Internationale Funkausstellung
Erfolgsgeschichte digitales Fernsehen

Die Einführung des Digitalfernsehens in Deutschland ist eine Erfolgsgeschichte. Allein im Jahr 2004 wurden rund 1,4 Millionen Receiver für den digitalen Antennenempfang (DVB-T) verkauft.

dpa BERLIN. Auf der Internationalen Funkausstellung (IFA) in Berlin will die Branche die nächste Runde einläuten - das digitale Antennenfernsehen soll schon bald auf dem Handy und anderen mobilen Geräten zu sehen sein. Von der Fußball-WM in Deutschland im kommenden Jahr wird der Durchbruch erhofft.

Auch wenn es Werbestrategen gerne so vermitteln, Digital Video Broadcasting (DVB) muss nicht automatisch bessere Bildqualität bedeuten, sagt Sven Hansen, Redakteur der Computerzeitschrift "c't". Bei DVB-T gelte für den Antennenempfang prinzipiell die Formel "Sendequalität = Empfangsqualität". Man habe also kein analoges Rauschen mehr. "Je nachdem wie stark der Sender die Fernsehkanäle komprimiert, schwankt auch die Bildqualität", sagt Hansen.
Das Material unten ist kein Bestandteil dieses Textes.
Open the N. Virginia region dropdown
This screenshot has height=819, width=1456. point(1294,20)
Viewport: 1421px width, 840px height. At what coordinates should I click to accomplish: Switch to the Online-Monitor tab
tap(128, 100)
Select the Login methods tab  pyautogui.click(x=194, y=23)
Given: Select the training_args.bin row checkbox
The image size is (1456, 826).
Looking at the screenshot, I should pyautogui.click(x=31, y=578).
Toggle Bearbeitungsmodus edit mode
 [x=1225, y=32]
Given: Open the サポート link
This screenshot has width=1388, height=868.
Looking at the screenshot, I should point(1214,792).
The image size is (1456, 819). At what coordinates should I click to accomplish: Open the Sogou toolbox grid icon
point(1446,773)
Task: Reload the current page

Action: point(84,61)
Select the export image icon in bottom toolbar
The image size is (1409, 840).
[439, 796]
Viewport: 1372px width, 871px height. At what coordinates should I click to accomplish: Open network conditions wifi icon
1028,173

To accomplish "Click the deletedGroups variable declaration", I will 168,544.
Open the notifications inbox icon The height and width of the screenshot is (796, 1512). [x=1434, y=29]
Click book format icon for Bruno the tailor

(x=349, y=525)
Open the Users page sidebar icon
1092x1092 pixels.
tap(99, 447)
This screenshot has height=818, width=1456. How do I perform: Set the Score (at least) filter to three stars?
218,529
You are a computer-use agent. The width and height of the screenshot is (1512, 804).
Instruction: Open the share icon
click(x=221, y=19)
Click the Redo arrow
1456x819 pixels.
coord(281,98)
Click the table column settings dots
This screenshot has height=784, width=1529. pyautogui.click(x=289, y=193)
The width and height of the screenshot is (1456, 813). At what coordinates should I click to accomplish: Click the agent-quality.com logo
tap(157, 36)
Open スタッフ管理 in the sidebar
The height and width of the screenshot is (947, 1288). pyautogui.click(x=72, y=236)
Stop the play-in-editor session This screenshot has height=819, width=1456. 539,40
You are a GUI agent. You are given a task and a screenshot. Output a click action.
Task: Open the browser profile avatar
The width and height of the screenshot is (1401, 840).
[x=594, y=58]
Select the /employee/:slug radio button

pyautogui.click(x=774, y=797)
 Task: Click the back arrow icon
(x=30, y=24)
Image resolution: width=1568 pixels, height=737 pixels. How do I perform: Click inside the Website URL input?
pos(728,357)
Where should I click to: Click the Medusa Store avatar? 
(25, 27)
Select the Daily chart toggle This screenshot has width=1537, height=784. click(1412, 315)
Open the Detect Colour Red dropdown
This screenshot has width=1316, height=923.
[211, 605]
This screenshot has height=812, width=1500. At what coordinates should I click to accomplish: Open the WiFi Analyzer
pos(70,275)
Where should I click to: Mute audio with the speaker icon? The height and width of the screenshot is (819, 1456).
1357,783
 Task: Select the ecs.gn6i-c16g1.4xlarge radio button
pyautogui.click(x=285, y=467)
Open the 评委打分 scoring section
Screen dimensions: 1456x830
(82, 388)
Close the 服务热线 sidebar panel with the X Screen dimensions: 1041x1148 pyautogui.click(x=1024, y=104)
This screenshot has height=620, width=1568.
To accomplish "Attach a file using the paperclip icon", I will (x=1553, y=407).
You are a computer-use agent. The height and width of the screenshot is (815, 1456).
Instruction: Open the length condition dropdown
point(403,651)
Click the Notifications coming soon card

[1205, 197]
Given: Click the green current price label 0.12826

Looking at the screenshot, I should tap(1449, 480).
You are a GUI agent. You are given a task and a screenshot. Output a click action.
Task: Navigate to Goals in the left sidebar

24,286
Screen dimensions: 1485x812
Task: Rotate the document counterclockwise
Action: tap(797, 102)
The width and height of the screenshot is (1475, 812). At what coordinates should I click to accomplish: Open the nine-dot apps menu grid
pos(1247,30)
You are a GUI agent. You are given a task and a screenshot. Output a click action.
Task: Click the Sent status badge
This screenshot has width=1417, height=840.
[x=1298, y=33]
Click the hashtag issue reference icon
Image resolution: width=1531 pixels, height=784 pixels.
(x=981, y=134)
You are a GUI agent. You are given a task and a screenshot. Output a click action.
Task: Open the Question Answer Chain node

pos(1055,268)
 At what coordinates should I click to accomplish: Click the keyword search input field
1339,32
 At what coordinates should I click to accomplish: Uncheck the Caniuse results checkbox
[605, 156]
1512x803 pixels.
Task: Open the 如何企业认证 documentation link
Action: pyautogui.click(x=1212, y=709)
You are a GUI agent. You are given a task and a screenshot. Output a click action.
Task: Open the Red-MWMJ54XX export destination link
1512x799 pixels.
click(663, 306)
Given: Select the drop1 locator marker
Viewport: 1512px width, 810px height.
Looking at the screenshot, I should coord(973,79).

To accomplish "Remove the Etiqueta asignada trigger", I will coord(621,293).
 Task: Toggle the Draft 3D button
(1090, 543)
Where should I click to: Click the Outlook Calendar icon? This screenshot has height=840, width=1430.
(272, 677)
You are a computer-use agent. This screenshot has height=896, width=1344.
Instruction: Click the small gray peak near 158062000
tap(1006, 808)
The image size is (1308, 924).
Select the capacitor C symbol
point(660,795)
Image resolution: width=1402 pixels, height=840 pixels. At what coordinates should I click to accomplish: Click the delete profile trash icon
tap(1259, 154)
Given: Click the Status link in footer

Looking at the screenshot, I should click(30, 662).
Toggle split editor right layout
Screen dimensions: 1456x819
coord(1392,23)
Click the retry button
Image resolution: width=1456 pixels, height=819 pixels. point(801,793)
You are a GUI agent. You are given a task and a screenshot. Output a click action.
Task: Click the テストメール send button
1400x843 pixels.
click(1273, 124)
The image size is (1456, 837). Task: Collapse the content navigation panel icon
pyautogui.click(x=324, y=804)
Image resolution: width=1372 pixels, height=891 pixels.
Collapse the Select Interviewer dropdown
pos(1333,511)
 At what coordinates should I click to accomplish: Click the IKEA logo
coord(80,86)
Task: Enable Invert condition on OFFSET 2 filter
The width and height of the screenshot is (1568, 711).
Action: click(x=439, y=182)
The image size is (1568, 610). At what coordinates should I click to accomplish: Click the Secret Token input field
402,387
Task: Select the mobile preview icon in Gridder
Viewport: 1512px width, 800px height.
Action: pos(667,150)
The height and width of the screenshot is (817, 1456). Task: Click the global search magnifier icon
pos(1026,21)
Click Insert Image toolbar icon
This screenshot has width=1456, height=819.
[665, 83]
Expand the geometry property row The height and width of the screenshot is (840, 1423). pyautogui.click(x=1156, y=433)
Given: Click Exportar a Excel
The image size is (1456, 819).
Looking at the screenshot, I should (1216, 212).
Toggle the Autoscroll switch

Bei der Übertragung digitaler Fernsehdaten über Satellit (DVB-S) oder Kabel (DVB-C) steht im Vergleich zu DVB-T eine größere Bandbreite zur Verfügung. Bei DVB-T müssen die Bilder deshalb stärker komprimiert werden. DVB-T sei ursprünglich für Zweitgeräte und mobile Geräte gedacht gewesen, betont Hansen. "Diese Geräte sind kleiner, die schlechtere Bildqualität ist auf diesen Geräten weit weniger sichtbar." Dank der neuen Technik DVB-H (Digital Video Broadcasting Handheld) sollen nun auch kleinere Abspielgeräte wie Handys als Mini- Fernseher fungieren. Der ursprünglichen Idee des terrestrischen Digitalfernsehens wird also Rechnung getragen.